Compte is known for TV roles in crime dramas like “Narcos,” “Power,” “Mayans M.C.,” “In the Dark” and “Breaking Bad.” He has also appeared in small roles on the big screen, including the 2000 biopic “Before Night Falls” about the late Cuban writer Reinaldo Arenas, and Quentin Tarantino’s 2019 film, “Once Upon a Time in Hollywood.” 

Compte said that police dramas often follow a basic formula that can resemble the storyline of a classic Western movie, where cowboys wearing white hats are pitted against outlaws wearing black hats. While reality tends to be much grayer, fans can get the satisfaction of a resolved case. 

“I think it really is taking an internal dialogue and putting it up on the screen,” he said. “We like things clear-cut. Things aren’t always clear-cut in life. But that’s the reason we can start an episode and 55 minutes later come to a resolution.”

Beneath this simple formula, however, Compte said viewers can also get a deeper understanding of life that could push their boundaries of good and bad. 

“I think a lot of the characters, whether they’re on the right side or on the wrong side of the law, they’re basically there because they think that whatever it is they’re doing, it’s going to bring them some sense of joy, some sense of satisfaction, and some sense of belonging,” he said. 

Off camera, Compte had a unique view of that blurry line between good and bad through the experiences of his father, Roman Compte— a Cuban exile who had been a CIA operative and the general manager of The Mutiny Hotel in Miami, which was reputed as a notorious hot spot for cocaine trafficking in the 1970s and 1980s.

The Mutiny Hotel attracted businessmen, politicians, international narcos, government agents and celebrities.
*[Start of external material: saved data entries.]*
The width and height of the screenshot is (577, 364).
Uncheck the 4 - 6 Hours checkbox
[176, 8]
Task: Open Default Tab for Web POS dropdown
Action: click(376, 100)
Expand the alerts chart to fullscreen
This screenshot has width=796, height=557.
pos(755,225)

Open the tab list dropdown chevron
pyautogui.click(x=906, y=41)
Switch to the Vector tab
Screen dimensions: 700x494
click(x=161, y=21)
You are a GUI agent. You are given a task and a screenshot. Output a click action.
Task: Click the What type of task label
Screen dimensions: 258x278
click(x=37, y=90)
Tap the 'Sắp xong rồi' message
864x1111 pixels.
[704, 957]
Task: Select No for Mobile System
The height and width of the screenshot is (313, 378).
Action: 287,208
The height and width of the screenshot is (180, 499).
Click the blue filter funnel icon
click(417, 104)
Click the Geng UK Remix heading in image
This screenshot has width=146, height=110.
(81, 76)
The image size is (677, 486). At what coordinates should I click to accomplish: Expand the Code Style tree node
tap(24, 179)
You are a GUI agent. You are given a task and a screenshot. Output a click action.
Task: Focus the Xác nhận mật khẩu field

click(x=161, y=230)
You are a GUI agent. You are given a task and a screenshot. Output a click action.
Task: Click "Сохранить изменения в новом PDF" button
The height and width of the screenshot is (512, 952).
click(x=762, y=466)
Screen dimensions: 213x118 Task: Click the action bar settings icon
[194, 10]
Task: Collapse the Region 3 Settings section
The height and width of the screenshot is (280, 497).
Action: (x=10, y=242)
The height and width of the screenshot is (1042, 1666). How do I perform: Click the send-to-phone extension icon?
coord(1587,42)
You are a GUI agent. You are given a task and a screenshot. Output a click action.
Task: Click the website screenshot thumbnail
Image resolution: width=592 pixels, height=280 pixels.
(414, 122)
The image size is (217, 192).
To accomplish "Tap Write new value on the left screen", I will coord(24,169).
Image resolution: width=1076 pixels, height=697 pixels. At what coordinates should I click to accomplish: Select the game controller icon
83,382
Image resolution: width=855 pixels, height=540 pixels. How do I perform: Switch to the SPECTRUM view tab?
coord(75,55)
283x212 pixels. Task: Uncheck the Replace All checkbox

Compte described it as “the ground zero for all the cocaine cowboys and everything that occurred in Miami, whether it was the savings and loans scandal or the beginning of the War on Drugs or the Noriega-Oliver North conflict with the Sandinistas."

An eight-episode series featuring the story of Compte’s father will be released in 2023 on the cable and satellite television network Epix, which was rebranded in January as MGM+ by its owner Metro-Goldwyn-Meyer (MGM).